Ever since sampling the dazzling pink daisy cookies at her first cookie swap, Julia has been a lover of all things sweet. As a young child, Julia cultivated her budding cooking skills by riding the apron strings of her mom – an accomplished home baker who ran a tight kitchen. “Make it from scratch or keep it out of your mouth” was her mother’s favorite mantra. By the age of 12 – while other kids were still tinkering with their Easy-Bake ovens – Julia was wowing friends and families with lavishly decorated yeast breads and multi-layer tortes. (Julia was also known on occasion to whip up a very lifelike soap and mud frosting cake for her sometimes pesky little sister.)
Julia worked as a mechanical engineer and management consultant after graduating from Yale in 1984, but even while climbing the corporate ladder, she never put aside her appetite for baking. In 1994, Julia decided to turn her passion into her profession by enrolling in the Cambridge School of Culinary Arts. She graduated valedictorian, receiving the coveted M.F.K. Fisher Prize for outstanding scholarship in 1996. One year later, Julia opened AzucArte, a boutique bakery widely lauded for its wedding cakes that tasted as wonderful as they looked.
Julia now satisfies her sweet tooth with food writing and styling. She is Contributing Editor at Dessert Professional, a 2008 James Beard Foundation Journalism Awards finalist, and an entertaining consultant, party producer, and prop stylist for St. Louis AT HOME magazine. Her work, written and edible, has appeared in Vera Wang on Weddings, Bon Appétit, Fine Cooking, Better Homes and Gardens, Mary Engelbreit’s Home Companion, Gastronomica, Woman’s World, Where Women Cook, and nearly every national bridal magazine.
In 2009, Julia released her first book, Cookie Swap, which subsequently won three prestigious Cordon d’ Or Awards, including one for Best in Competition. And in 2011, she released a second book, Ultimate Cookies, an inspirational collection of edible cookie art projects endorsed by celebrity cake designers Kerry Vincent and Colette Peters. Never one to rest on her laurels, Julia is currently promoting her new cookie decorating app, which includes 15 instructional videos along with in-depth technique instruction and 20 incredible cookie projects.
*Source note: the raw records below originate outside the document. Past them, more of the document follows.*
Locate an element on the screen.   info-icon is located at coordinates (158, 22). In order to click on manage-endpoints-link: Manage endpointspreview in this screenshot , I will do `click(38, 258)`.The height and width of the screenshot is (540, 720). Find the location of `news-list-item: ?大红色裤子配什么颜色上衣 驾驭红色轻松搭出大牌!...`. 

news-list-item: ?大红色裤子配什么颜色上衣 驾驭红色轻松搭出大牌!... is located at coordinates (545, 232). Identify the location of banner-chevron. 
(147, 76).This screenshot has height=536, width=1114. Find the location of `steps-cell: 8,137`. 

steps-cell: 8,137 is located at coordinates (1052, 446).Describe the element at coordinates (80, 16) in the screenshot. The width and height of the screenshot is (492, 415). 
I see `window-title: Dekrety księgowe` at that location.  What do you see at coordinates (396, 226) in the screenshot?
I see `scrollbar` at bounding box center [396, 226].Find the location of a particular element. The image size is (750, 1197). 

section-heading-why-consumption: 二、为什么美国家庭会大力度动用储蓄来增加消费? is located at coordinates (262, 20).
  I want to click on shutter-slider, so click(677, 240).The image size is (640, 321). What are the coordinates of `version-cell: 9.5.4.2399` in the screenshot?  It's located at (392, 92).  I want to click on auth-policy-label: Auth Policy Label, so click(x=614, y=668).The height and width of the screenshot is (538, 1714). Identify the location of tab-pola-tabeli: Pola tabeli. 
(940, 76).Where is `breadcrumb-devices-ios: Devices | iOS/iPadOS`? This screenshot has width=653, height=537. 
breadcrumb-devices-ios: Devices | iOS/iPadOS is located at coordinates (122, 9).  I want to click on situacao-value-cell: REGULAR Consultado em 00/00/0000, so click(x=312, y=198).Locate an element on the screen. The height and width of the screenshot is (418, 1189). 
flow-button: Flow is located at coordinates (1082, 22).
Pink Daisy Cookies Dazzle in Cookie Swap
Photo by Steve Adams
Julia in a Rare Moment Away from Her Kitchen
Photo by Karen Forsythe
When not baking or writing, Julia teaches decorating classes throughout the world and judges various sugar art competitions, including the Grand National Wedding Cake Competition at the acclaimed Oklahoma State Sugar Art Show (OSSAS) and Cake Masters magazine’s annual awards. In 2013, Julia won the Best Cookier of the Year award from Cake Masters, and in 2014, she received the coveted Medal of Honor from OSSAS for her outstanding contributions to the sugar art community.
Julia also serves as Immediate Past President of the International Association of Culinary Professionals, and is a founding member of the St. Louis chapter of Les Dames d’ Escoffier International and a three-time President of the St. Louis Culinary Society. In addition to her degree from Yale, Julia holds a master’s degree in mechanical engineering from the University of California, Berkeley, and an MBA from Stanford.